Destructors are invoked in reverse order to object initialization, and that is true for arrays destroyed by delete[] as well:

[expr.delete/6]

If the value of the operand of the delete-expression is not a null pointer value, the delete-expression will invoke the destructor (if any) for the object or the elements of the array being deleted. In the case of an array, the elements will be destroyed in order of decreasing address (that is, in reverse order of the completion of their constructor; see [class.base.init]).

Beat me to the standard quote! – Curious Jun 28 '17 at 09:39 — Curious, Jun 28 '17 at 09:39

gsamaras · Accepted Answer · 2017-06-28T10:14:14.577

1

I don't know why the output not come as I thought.

Because the objets are destructed in reverse order of construction: First constructed, last destructed.

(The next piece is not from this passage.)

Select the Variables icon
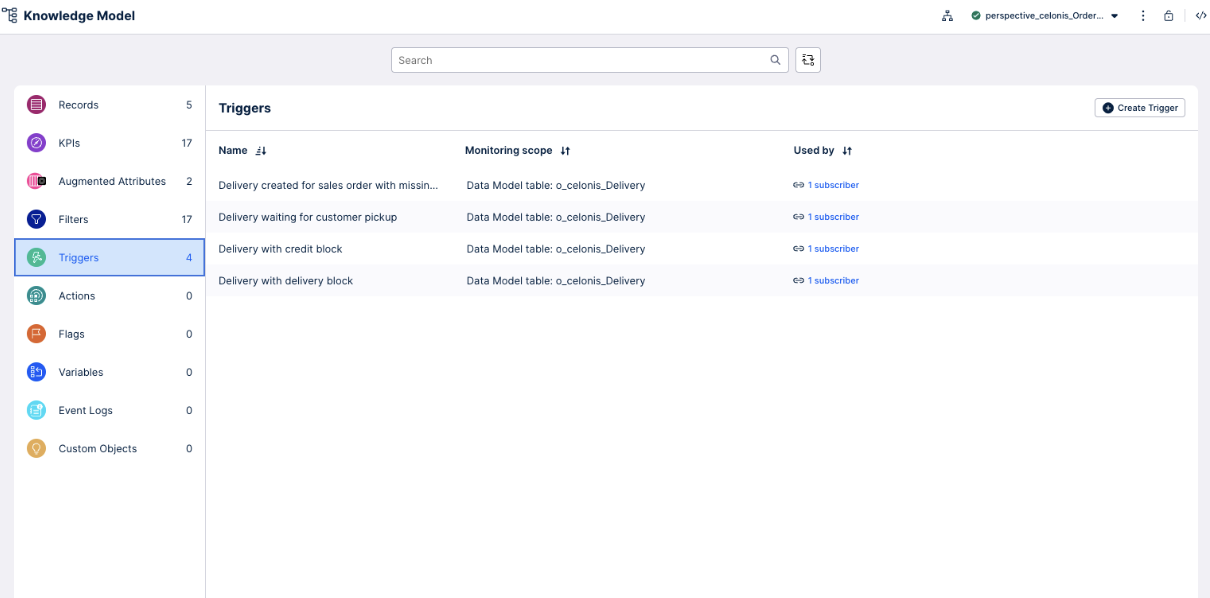 point(36,371)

The destructors are called in the reverse order of the constructors' calls, which explains the behavior you see.

So when you dynamically allocate memory with new[] for your array, the constructors are called in the natural order (the one you expect), but when delete[] is called to free that memory, every element of the array gets destructed in the reverse order.

Read more in Why destructors are not called in reverse order for array of objects?

What happens if i write delete p instead of delete []p, so ho many times Destructor is called?

C++ requires that you delete arrays with delete[] and delete non-arrays with delete. So I can't answer that. Read more in Delete and delete [] are the same when deleting arrays?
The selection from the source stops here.